24 de julho de 2011

Comentário - A Sangue Frio de Truman


Com A Sangue Frio, Truman Capote inaugurou um novo estilo na literatura e no jornalismo: uma mescla até então inédita do espírito ivestigativo do jornalismo com a análise psicológica dos personagens, definido pelo autor como um “romance de não ficção”. Na trama, vamos acompanhando, detalhadamente, os diversos aspectos e repercussões do assassinato de quatro membros de uma família, numa cidadezinha do Kansas, Estados Unidos. O livro também traça um perfil detalhado dos assassinos: desde problemas na infância, até os desejos mais íntimos que os motivaram a cometer esse crime que chocou a sociedade na época.

Alguns anos atrás, Capote tornou-se figura celebrada, principalmente pelo lançamento da cinebiografia do autor, Capote (2006), que concorreu a diversos prêmios, incluindo o Oscar. Até A Sangue Frio, o autor era mais conhecido por livros de ficção, como Bonequinha de Luxo, participações em roteiros de filmes e pelo convívio direto com a alta sociedade nova-iorquina, incluindo as estrelas da música e do cinema da época. Foi folheando o jornal que Capote deparou-se com a notícia do assassinato da família Clutter, que serviria de embrião para seu livro mais famoso. A idéia inicial do escritor era escrever um artigo sobre como uma cidadezinha se comportaria diante de tal chacina e como as relações na comunidade seriam afetadas pela suspeita, uma vez que o paradeiro dos assassinos ainda era desconhecido. Com a prisão dos criminosos, o texto tomou novos rumos e passou a abordar, paralelamente, os aspectos psicológicos dos assassinos. 

Ao todo, o livro levou cerca de seis anos para ser escrito e, apesar de atualmente questionarem até que ponto Capote não teria “alterado” alguns depoimentos e passagens, o que se tem, no geral, é uma grande reportagem, escrita com a fluência de um romance. Capote consegue narrar de maneira detalhada, mas sem ser cansativa, os ambientes, personagens e situações. 

O destaque da trama não é mais o assassinato em si, o factual, mas o perfil psicológico dos personagens, principalmente dos assassinos: dois ex-presidiários que bolaram um golpe para recomeçar a vida no México. Capote é habilidoso em marcar a personalidade de cada um, dessa forma, Richard Hickicok, o Dick, surge inescrupuloso, grosseiro, extremamente calculista, enquanto Perry Smith revela-se dono de uma alma sensível e ao mesmo tempo capaz de matar uma família inteira por dinheiro.  Essa descrição é capaz de levar o leitor em uma jornada e uma confusão de sentimentos: ao mesmo tempo que percebemos a brutalidade do crime cometido, à sangue frio, vamos, pouco a pouco,  compartilhando os dilemas de culpa e arrependimento dos assassinos. Há também uma aparente imparcialidade na trama, já que nenhum julgamento é feito explicitamente, apenas a narrativa dos fatos como aconteceram, sem opiniões ou criticas por parte do autor. A imparcialidade também é atingida com o relato dos próprios assassinos, uma vez que dá voz para os dois lados envolvidos no fato. Até o titulo “A Sangue Frio” pode ser relacionado com o crime em si, ou à execução dos dois criminosos.

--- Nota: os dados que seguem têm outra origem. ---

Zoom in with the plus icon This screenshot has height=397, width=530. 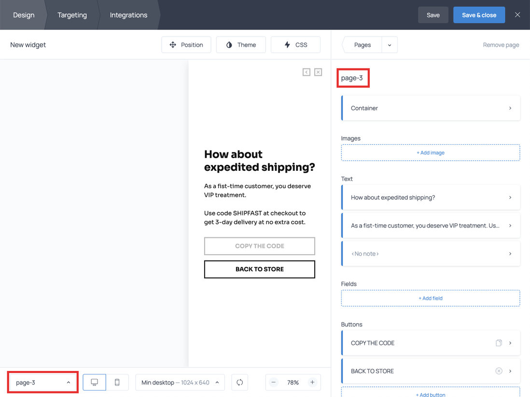point(312,383)

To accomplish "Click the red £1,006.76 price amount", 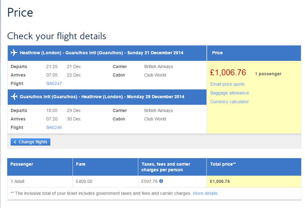I will 228,73.
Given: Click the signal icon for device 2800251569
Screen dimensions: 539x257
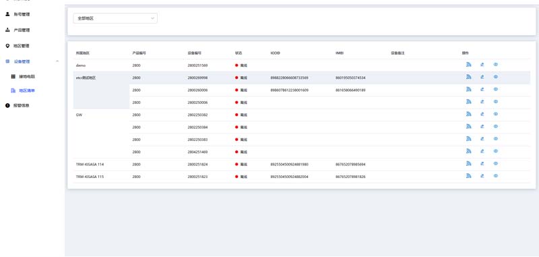Looking at the screenshot, I should tap(468, 65).
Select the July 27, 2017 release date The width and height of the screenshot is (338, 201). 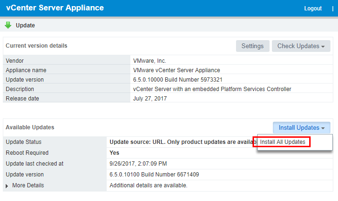click(151, 99)
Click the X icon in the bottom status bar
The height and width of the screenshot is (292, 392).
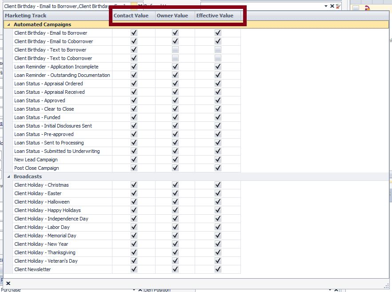[x=8, y=283]
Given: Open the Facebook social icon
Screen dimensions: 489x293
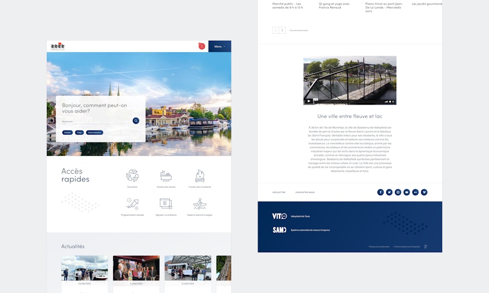Looking at the screenshot, I should [381, 192].
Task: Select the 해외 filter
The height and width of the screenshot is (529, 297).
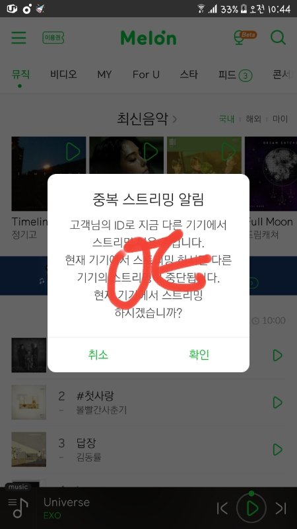Action: coord(253,119)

Capote conseguiu transformar uma noticia de jornal em uma analise profunda de seus personagens, narrando de forma continua e estimulante, os diversos aspectos que cercam o fato. Independente se é jornalismo ou literatura, não há como negar que estamos diante de uma grande obra.

2 comentários:

Bruna La Serra disse...

Adoro a forma como você me convence. Quero mto ler um dia. A crítica ficou muito boa. Parabens!

Bruna La Serra disse...

sei que não é seu perfil e que infelizmente a diva Clarice virou clichê... Mas um dia quero ler uma crítica sua sobre alguma obra dela. Suspeito que vai ficar demais. Um olhar masculino como o seu que equilibra técnica e sensibilidade na medida vai com certeza perceber coisas muito interessantes, bem além do óbvio e do piegas.